By: Natasha K. Nalls, MSW
I entered an MSW program immediately following the completion of my Bachelor of Arts degree. I did not personally know any social workers, yet I had a vague, optimistic perception of why I was entering the social work profession. Although I was unsure of my long-term career aspirations, I was sure of one thing: I wanted to help people. More specifically, as a young African American woman, I wanted to use myself both personally and professionally to have a positive impact on the African American community. I wanted to be an agent of change. Throughout my academic social work training, I closely identified with the profession’s core ideals, principles, and values. The ecosystems model especially stood out to me, as I believed that individuals could not be assessed in a vacuum, but rather as a direct product of their social environments. In terms of program planning and administration, I found myself captivated by my courses on program evaluation and grant writing. I knew that I was being introduced to the theoretical frameworks and concrete practicum experiences needed to fast track my career aspirations and really help people. Combined, my field experience and coursework gave me invaluable insight as to what I could expect once I entered the field as a professional social worker. I graduated on May 16, 2007, in New York, NY. By June 1, I had moved back home to Miami, FL, and was working on a per diem basis for a community-based mental health agency that served highly at-risk children. Shortly thereafter, I acquired a full-time position working with juvenile delinquents who were facing adult sanctions for felony law violations.

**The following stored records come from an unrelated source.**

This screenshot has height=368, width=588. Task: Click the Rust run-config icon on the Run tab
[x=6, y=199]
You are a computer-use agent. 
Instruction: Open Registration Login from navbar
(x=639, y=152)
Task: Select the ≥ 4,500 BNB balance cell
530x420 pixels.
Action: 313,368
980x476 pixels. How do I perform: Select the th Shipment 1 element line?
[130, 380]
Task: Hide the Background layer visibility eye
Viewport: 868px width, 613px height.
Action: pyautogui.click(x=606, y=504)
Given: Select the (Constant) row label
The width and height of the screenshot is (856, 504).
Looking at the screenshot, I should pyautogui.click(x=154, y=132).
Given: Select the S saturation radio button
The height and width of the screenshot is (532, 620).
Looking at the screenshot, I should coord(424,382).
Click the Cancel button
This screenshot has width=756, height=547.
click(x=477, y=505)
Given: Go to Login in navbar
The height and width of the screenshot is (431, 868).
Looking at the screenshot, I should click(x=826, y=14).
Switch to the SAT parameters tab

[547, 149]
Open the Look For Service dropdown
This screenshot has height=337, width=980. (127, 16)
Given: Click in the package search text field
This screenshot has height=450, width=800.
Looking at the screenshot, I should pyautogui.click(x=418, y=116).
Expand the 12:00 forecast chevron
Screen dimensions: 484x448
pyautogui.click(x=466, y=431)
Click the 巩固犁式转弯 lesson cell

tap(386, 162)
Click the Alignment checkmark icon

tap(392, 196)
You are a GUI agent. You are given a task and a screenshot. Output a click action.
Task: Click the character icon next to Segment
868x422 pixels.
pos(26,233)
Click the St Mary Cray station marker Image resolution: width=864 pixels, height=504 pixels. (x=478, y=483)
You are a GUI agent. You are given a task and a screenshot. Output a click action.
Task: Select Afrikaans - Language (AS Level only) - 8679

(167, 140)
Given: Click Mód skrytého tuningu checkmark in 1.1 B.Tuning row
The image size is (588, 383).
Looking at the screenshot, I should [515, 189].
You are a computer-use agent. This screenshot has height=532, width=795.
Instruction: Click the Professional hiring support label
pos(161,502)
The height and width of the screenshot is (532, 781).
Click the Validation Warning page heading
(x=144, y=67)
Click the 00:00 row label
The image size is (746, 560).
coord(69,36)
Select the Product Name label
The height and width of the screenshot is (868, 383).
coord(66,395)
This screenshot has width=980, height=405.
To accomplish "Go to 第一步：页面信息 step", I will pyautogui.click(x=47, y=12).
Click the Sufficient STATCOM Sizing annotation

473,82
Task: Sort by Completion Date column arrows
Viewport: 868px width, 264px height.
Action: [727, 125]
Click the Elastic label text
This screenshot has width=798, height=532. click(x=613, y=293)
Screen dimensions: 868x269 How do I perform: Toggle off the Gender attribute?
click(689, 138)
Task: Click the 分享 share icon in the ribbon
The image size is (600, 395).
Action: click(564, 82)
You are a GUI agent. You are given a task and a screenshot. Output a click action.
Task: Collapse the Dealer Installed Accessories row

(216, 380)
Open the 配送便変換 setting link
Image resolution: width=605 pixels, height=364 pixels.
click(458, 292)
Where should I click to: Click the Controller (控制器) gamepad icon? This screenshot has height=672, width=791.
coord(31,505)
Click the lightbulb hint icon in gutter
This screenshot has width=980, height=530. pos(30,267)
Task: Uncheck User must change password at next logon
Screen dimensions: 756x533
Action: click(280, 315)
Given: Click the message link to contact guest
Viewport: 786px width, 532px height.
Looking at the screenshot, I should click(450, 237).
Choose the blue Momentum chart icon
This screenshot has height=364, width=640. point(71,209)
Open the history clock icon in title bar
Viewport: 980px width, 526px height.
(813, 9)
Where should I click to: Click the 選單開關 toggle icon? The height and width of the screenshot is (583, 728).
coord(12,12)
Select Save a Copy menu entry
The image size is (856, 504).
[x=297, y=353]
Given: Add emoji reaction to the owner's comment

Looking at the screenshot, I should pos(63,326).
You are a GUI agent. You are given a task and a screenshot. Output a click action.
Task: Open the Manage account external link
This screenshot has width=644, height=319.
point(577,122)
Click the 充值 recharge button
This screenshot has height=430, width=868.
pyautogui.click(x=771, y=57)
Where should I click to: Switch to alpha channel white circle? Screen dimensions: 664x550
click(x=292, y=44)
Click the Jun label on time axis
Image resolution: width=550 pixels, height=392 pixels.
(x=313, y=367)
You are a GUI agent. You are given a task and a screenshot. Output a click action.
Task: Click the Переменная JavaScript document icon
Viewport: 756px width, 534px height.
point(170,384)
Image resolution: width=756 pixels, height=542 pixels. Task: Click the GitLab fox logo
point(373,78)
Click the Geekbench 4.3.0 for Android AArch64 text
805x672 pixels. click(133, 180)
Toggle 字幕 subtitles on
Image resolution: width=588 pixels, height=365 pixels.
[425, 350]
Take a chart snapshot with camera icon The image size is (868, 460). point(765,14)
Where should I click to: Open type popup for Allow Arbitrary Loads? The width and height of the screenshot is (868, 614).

As I reflect on my past year as a recent post graduate and new practitioner, my immediate concerns reflect age-old debates that our profession and practitioners have confronted. These include the micro work versus macro change debate, case work and management versus clinical intervention, social workers’ competency to be both line workers and agency leaders, and lastly, maintaining social work principles and values while working within host agencies and non-social service systems.
While these issues remain at the backdrop of my professional experiences, what continues to amaze me most is the experience of working within my own community. I am working at home. The background here is the fact that I had been “away” for some time. I had left Miami to attend college in Southern California. Following college, I moved to New York to obtain my MSW. Although I had spent most of my summers in Miami and visited home several times a year, returning home as both a professional and young adult was something totally different. Being a social worker afforded me a particular lens through which to understand and examine my community’s problems. I believed this experience was exacerbated by the fact that I worked with the city’s most vulnerable population—children who had come from some of the most difficult family circumstances imaginable. Moreover, Miami is a very special space in which to practice social work.
Like any other major urban metropolis, Miami is a space wrought with its share of social problems, including substantial crime and poverty rates, high HIV/AIDS incidence, and low high school graduation rates. Although Miami often conjures up images of palm trees and South Beach, the city is largely racially and culturally segregated, as well as economically and socially stratified. Miami’s economic and social diversity aggravates its stratification, as haves and have-nots live within close proximity of each other, but in very separate worlds. In this way, the poorest of the city are highly exposed to the glitz, but have zero access.
Given this context for my work, I began to think about the idea of “community social work practice” and what the term meant. I began to reflect upon my co-workers’ perspectives on clients and consider why I sometimes felt differently. What I also noticed was that most of my professional colleagues, and a majority of my co-workers, were transplants, or non-native Miamians who resided in various suburbs of the city. I concluded that this at least somewhat accounted for their experiences of clients and largely accounted for their “othering.” Often, for example, even their verbal accounting of their work included language such as “these people” or an emphasized “they.” I, on the other hand, often found myself saying “my kids.”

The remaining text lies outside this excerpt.